L'Art d'Optimiser les Decks
Chapitre III : Optimisation sur les premiers tours
Chapitre III : Optimisation sur les premiers tours
1 - Le tour fondamental
Après avoir voulu optimiser notre main de départ, la suite logique serait maintenant de vouloir optimiser nos premiers tours de jeu. Et c'est par un travail d'optimisation de ce type qui devrait apparaître pour la première fois dans nos travaux optimisation la fameuse courbe de mana. Seulement une question reste en suspens : de combien de tours parlons nous exactement ? 3 tours ? 4 tours ? Plus encore ?
Le premier concept qui pourrait répondre à cette question est celui de tour fondamental introduit pour la première fois par Zvi Mowshowitz en 2000 dans son article : « Clear the land and Fundamental turn »". On peut le définir ainsi :
Tour fondamental : Le tour fondamental d'un deck est celui où l'on gagne de manière du moins théoriquement la partie.
Pour les decks aggros, cela correspond au tour où le deck a la plus forte probabilité d'être létal.
Pour les decks combos, cela correspond au tour où la combo a la plus forte probabilité d'être assemblée (ou au Big Turn pour Storm Combo).
Pour les decks control, cela correspond au tour où control a la plus forte probabilité de prendre un avantage décisif et souvent définitif sur son adversaire.
La notion de tour fondamental pour un deck control est la plus vague des trois. Cela peut correspondre au tour où une Wrath of God peut être lancé si le match est contre un deck aggro, ou encore au tour où un lock est mis en place. Bien qu'il s'agisse d'une notion théorique importante et intéressante, j'ai choisi de privilégier un autre concept que je trouve plus pertinent, celui de vitesse d'un format :
Vitesse d'un format : La vitesse d'un format est le tour où le deck aggro le plus rapide du format peut tuer en goldfish son adversaire avec la plus grande régularité.
La vitesse d'un format est une valeur avec une définition mathématique précise qui peut être calculée avec un travail d'optimisation. On peut en effet assez facilement simuler des parties de decks Aggro en goldfish et on peut alors classer les différents formats existants en fonction de leur vitesse :
Tour 3 : Legacy, Peasant
Tour 4 : Modern, Pauper
Tour 4/5 : Standard (Valeur approximative)
══════
_TÂCHE COURTE_
Rédigez la suite du texte sur l'optimisation des decks, en reprenant juste après sa dernière ligne. Le matériel qui vient ensuite est indépendant du texte sur l'optimisation des decks.

_EXTRAIT DE DONNÉES_
══════
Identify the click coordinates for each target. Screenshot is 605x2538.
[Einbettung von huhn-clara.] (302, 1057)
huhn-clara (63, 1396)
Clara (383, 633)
══════
_BONNE RÉPONSE_
Tour 5/6 : Scellé, Draft (Valeur approximative)
2 - Optimisation des land drop et des tapland conditionnels sur les premiers tours de jeu
Dans cette section nous reprendrons en partie un article de 2017 du génial Franck Karsten : « How Many Lands Do You Need to Consistently Hit Your Land Drops ? », mais nous irons beaucoup plus loin. Dans cette partie, nous nous intéresserons aux land drops, c'est à dire à la faculté qu'à un deck de poser ses terrains à chaque tour. Évidemment, tous les decks n'ont pas le même objectif concernant les land drop et nous nous intéresserons ici à deux types d'objectifs :
Un objectif plutôt classique est d'avoir trois manas à dépenser lors du troisième tour, ou quatre manas à dépenser lors du quatrième tour. Il y a un type de terrain très populaire en peasant, en pauper mais aussi en cube qui permet d'augmenter la probabilité de remplir ces deux objectifs : les Bouncelands. Les bouncelands sont des terrains produisant deux manas, arrivant sur le champ de bataille engagés, et qui demandent de renvoyer un terrain que l'on contrôle dans notre main lorsqu'ils arrivent sur le champ de bataille. Ces terrains, en plus d'arriver sur le champ de bataille engagé, vont de paire avec un inconvénient majeur : c'est qu'à nombre de terrains constant, plus on a de bouncelands dans notre deck, plus on a de chance de faire une mana death. En effet, une main ne contenant que des terrains bouncelands ne permet de produire aucun mana et ces mains seront d'autant plus fréquentes que le nombre de bouncelands de notre deck sera élevé.
Un autre objectif intéressant que l'on peut se fixer est de maximiser le nombre de mana auquel on aura accès lors des premiers tours. On s'intéresse alors au mana cumulé et à un indicateur très important : le nombre de mana cumulé moyen. Cet indicateur est lié bien évidemment aux land drops, mais il permet surtout de mesurer l'impact des terrains arrivant engagés dans notre deck.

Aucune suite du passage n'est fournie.